John Hattie is a professor at the University of Melbourne, Australia. He is famous for a book, Visible Learning, which claims to review every area of research that relates to teaching and learning. He uses a method called “meta-meta-analysis,” averaging effect sizes from many meta-analyses. The book ranks factors from one to 138 in terms of their effect sizes on achievement measures. Hattie is a great speaker, and many educators love the clarity and simplicity of his approach. How wonderful to have every known variable reviewed and ranked!

However, operating on the principle that anything that looks to be too good to be true probably is, I looked into Visible Learning to try to understand why it reports such large effect sizes. My colleague, Marta Pellegrini from the University of Florence (Italy), helped me track down the evidence behind Hattie’s claims. And sure enough, Hattie is profoundly wrong. He is merely shoveling meta-analyses containing massive bias into meta-meta-analyses that reflect the same biases.

Part of Hattie’s appeal to educators is that his conclusions are so easy to understand. He even uses a system of dials with color-coded “zones,” where effect sizes of 0.00 to +0.15 are designated “developmental effects,” +0.15 to +0.40 “teacher effects” (i.e., what teachers can do without any special practices or programs), and +0.40 to +1.20 the “zone of desired effects.” Hattie makes a big deal of the magical effect size +0.40, the “hinge point,” recommending that educators essentially ignore factors or programs below that point, because they are no better than what teachers produce each year, from fall to spring, on their own. In Hattie’s view, an effect size of from +0.15 to +0.40 is just the effect that “any teacher” could produce, in comparison to students not being in school at all. He says, “When teachers claim that they are having a positive effect on achievement or when a policy improves achievement, this is almost always a trivial claim: Virtually everything works. One only needs a pulse and we can improve achievement.” (Hattie, 2009, p. 16). An effect size of 0.00 to +0.15 is, he estimates, “what students could probably achieve if there were no schooling” (Hattie, 2009, p. 20). Yet this characterization of dials and zones misses the essential meaning of effect sizes, which are rarely used to measure the amount teachers’ students gain from fall to spring, but rather the amount students receiving a given treatment gained in comparison to gains made by similar students in a control group over the same period. So an effect size of, say, +0.15 or +0.25 could be very important.

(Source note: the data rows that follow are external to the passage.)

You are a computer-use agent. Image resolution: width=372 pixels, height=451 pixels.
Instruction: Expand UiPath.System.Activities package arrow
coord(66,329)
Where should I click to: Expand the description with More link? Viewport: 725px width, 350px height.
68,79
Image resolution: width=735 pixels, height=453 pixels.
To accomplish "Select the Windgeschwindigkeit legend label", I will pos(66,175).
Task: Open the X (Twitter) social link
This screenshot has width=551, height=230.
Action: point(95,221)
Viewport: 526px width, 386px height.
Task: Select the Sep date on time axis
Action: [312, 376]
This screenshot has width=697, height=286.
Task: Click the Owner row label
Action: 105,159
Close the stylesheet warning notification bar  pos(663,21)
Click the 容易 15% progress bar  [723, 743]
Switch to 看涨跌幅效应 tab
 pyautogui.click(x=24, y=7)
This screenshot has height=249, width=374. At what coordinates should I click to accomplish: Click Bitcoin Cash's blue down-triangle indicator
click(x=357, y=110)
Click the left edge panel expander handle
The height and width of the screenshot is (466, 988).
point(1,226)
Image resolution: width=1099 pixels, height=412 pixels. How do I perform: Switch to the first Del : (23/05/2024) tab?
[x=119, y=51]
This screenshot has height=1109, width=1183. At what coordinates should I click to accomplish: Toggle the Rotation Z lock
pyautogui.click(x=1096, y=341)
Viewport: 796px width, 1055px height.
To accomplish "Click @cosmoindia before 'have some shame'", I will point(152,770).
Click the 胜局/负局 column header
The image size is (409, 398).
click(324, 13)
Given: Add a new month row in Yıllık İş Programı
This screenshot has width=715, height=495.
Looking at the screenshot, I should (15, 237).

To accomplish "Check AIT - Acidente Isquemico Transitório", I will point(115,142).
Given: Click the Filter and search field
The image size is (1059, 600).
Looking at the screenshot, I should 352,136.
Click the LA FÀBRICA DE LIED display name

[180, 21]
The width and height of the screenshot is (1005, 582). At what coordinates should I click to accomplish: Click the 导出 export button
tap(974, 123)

Hattie’s core claims are these:

Almost everything works
Any effect size less than +0.40 is ignorable
It is possible to meaningfully rank educational factors in comparison to each other by averaging the findings of meta-analyses.

These claims appear appealing, simple, and understandable. But they are also wrong.

The essential problem with Hattie’s meta-meta-analyses is that they accept the results of the underlying meta-analyses without question. Yet many, perhaps most meta-analyses accept all sorts of individual studies of widely varying standards of quality. In Visible Learning, Hattie considers and then discards the possibility that there is anything wrong with individual meta-analyses, specifically rejecting the idea that the methods used in individual studies can greatly bias the findings.

To be fair, a great deal has been learned about the degree to which particular study characteristics bias study findings, always in a positive (i.e., inflated) direction. For example, there is now overwhelming evidence that effect sizes are significantly inflated in studies with small sample sizes, brief durations, use measures made by researchers or developers, are published (vs. unpublished), or use quasi-experiments (vs. randomized experiments) (Cheung & Slavin, 2016). Many meta-analyses even include pre-post studies, or studies that do not have pretests, or have pretest differences but fail to control for them. For example, I once criticized a meta-analysis of gifted education in which some studies compared students accepted into gifted programs to students rejected for those programs, controlling for nothing!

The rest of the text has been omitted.